For decades, scientists studied brain development by separating two cellular worlds—the cytoplasm, where the cytoskeleton governs shape and movement, and the nucleus, where DNA programs unfold. But Götz’s team found this division too neat. By isolating nuclei from both embryonic mouse brain cells and human stem cell–derived neural precursors, they discovered that cytoskeletal proteins are not just visitors in the nucleus—they’re key players. Among them, MAP1B stood out. Known for its role in cell differentiation, MAP1B was already linked to periventricular heterotopia, a rare brain disorder where neurons fail to migrate to their proper layers. But the team’s breakthrough revealed a deeper origin.
When MAP1B functions in the cytoplasm, it helps neural stem cells turn into neurons. But inside the nucleus, it does the opposite—binding to different protein complexes to keep stem cells in their undifferentiated state longer. This dual role means that mutations in MAP1B don’t just disrupt cell movement; they alter cell identity from the very start. In experiments with human brain organoids carrying MAP1B mutations, the team observed delayed differentiation and mispositioned neurons—mimicking the hallmark traits of periventricular heterotopia. The disorder, it turns out, isn’t just about faulty migration. It begins earlier, in the stem cell’s developmental programming.

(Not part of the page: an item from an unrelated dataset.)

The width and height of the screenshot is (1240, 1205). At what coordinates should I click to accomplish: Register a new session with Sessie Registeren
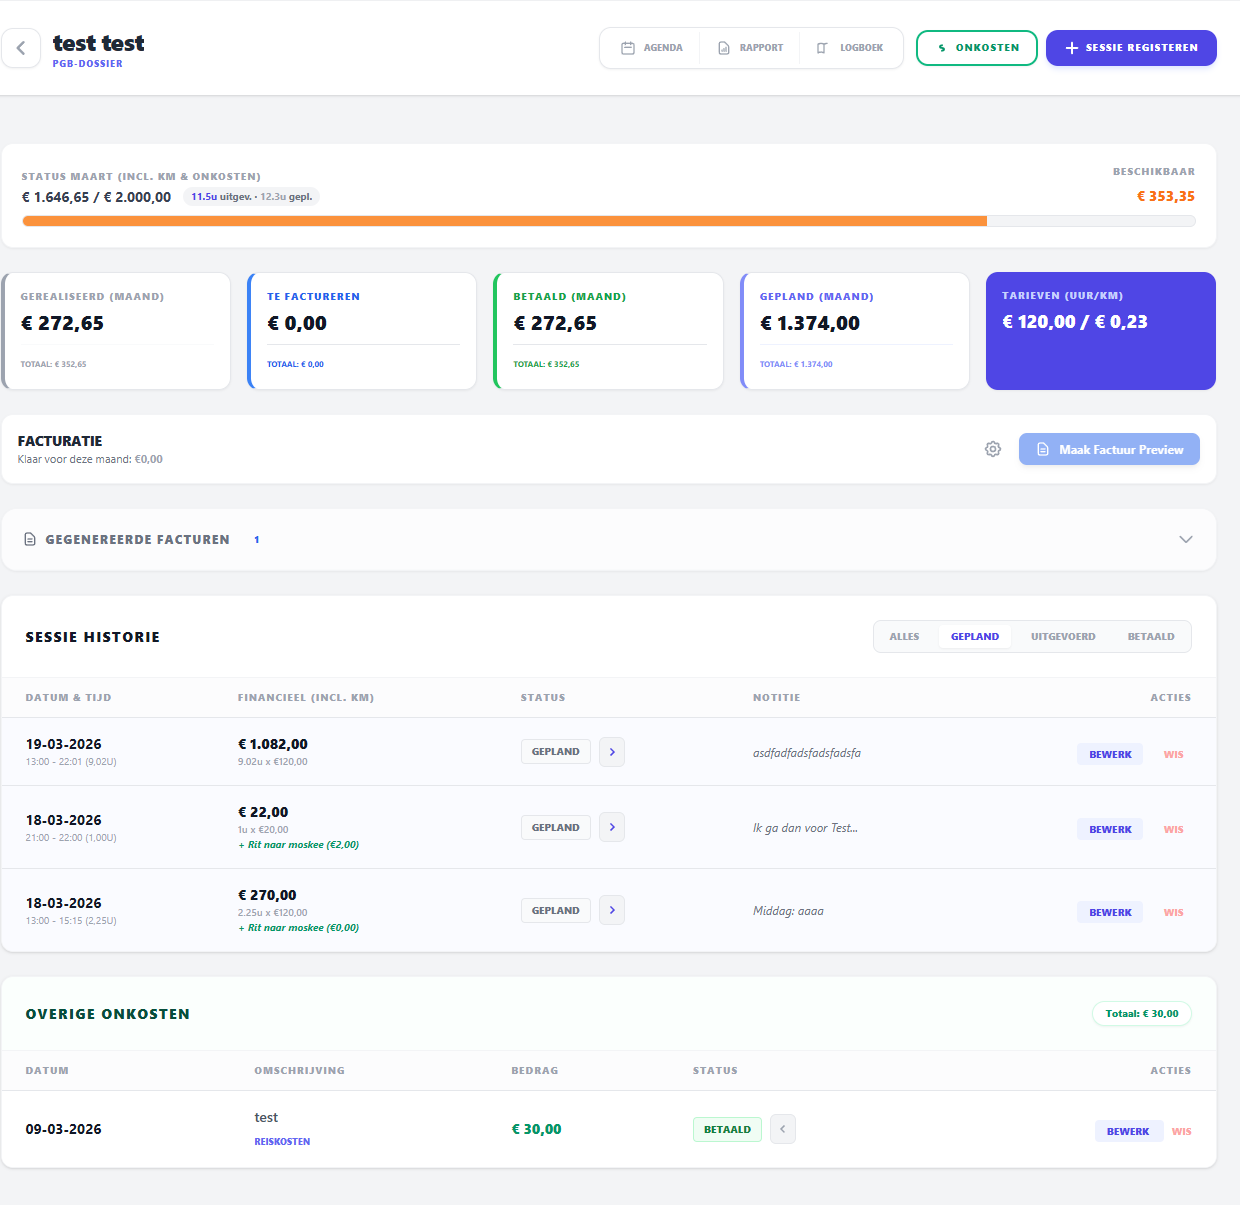(x=1130, y=48)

This shift in understanding could reshape how scientists approach neurodevelopmental conditions. By tracing disorders back to nuclear roles of structural proteins, new diagnostic and therapeutic avenues may emerge. The team’s work, published in Cell, underscores a profound truth: even the most established cellular boundaries can hide surprises.
As brain organoid models grow more sophisticated, researchers like Merino and Götz are peering deeper into the earliest moments of human development—where a single protein, in the wrong compartment, can alter the course of a life.